Personalized medicine is the idea of tailoring a treatment to be as unique as the disease present in the individual. Small genetic differences mean that the same disease in two individuals may need very different approaches to be most effective for each patient. IPSC technology allows for the customization of treatment to that level. A personalized medicine approach means that instead of prescribing a general treatment for a disease, cells can be taken from a patient and induced into the desired cell variant and thoroughly analyzed to determine which treatment regime is most effective for it. These cells under scrutiny have the exact genetic makeup of the patient, meaning that any unique nature of the disease specific to the patient can be observed and treated, thus enabling the physician to select the most effective treatment pertaining to the patients’ individual response.
Not only is this model of personalized medicine more clinically relevant than today’s approaches, it is simultaneously more humane, time effective, and cost efficient.
Humane: by allowing for the simultaneous screening of multiple treatments in vitro the patient is excused from the potential of spending months at a time on different treatments, experiencing the painful side effects of switching among differing drugs in an effort to find the best option.
Time effective: by running multiple treatments simultaneously the time needed to find the best treatment is dramatically reduced. There is no “in-between” time needed to allow one treatment to clear out of the system as is sometimes the case. Very often when treating diseases, time is of the essence.

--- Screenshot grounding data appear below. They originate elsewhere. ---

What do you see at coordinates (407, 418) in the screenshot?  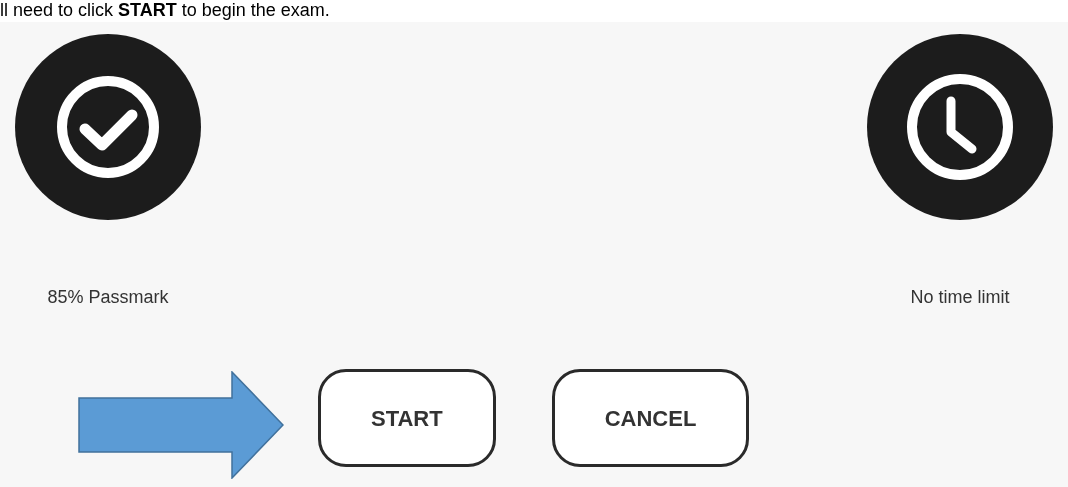 I see `start-button: START` at bounding box center [407, 418].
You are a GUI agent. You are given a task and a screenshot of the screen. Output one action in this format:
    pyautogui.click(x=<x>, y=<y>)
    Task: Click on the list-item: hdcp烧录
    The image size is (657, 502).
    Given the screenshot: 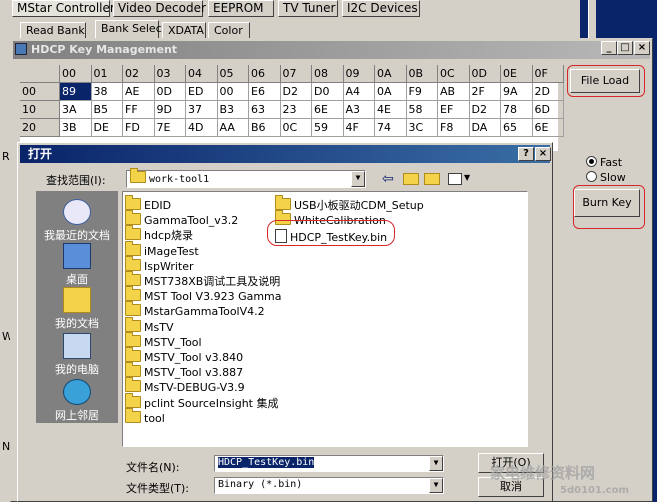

Cost efficient: With reduced time and effort spent in determining the best treatment option, this could lead to less financial obligations by to the patient for their healthcare costs.
An additional benefit of using IPSC’s can be seen in the treatment of rare and multifactorial diseases. I am sure you can guess why rare diseases can be hard to treat – it is a matter of numbers. Because only a small sample size exist, they are difficult to study using traditional observational methods such as epidemiology, or experimental methods such as clinical trials. Here come IPSC’s to the rescue again, because individuals exhibiting rare diseases can have their cells taken and developed into models to study, thereby allowing for a better understanding of diseases and potentially to the development of treatments and a better outcome of life for those unfortunate enough to experience a rare disease. This same idea can be applied to multifactorial diseases such as autism spectrum disorders and type 1 diabetes, diseases in which the genetic identity is not yet known. Instead of spending vast sums of money in an effort to create animal models for these diseases we can instead study direct human models of these diseases with relative ease, allowing for a better understanding of these diseases/ailments that have been hard to study and treat in the traditional manner.
Personalized medicine is the future of healthcare. By utilizing the patients’ own cells through IPSC technology the medical establishment is able to study, develop, and tailor a treatment for a disease as unique as each patient. IPSC’s offer a path into a brighter future for patients and more effective and protective public health measures.
Sources:
Mathur, S., & Sutton, J. (2017). Personalized medicine could transform healthcare. Biomedical reports, 7(1), 3–5. https://doi.org/10.3892/br.2017.922
Chun, Y. S., Byun, K., & Lee, B. (2011). Induced pluripotent stem cells and personalized medicine: current progress and future perspectives. Anatomy & cell biology, 44(4), 245–255. https://doi.org/10.5115/acb.2011.44.4.245
Omole, A. E., & Fakoya, A. O. J. (2018). Ten years of progress and promise of induced pluripotent stem cells: historical origins, characteristics, mechanisms, limitations, and potential applications. PeerJ, 6, e4370. https://doi.org/10.7717/peerj.4370
The views expressed do not necessarily reflect the official policy or position of Johns Hopkins University or Johns Hopkins Bloomberg School of Public Health.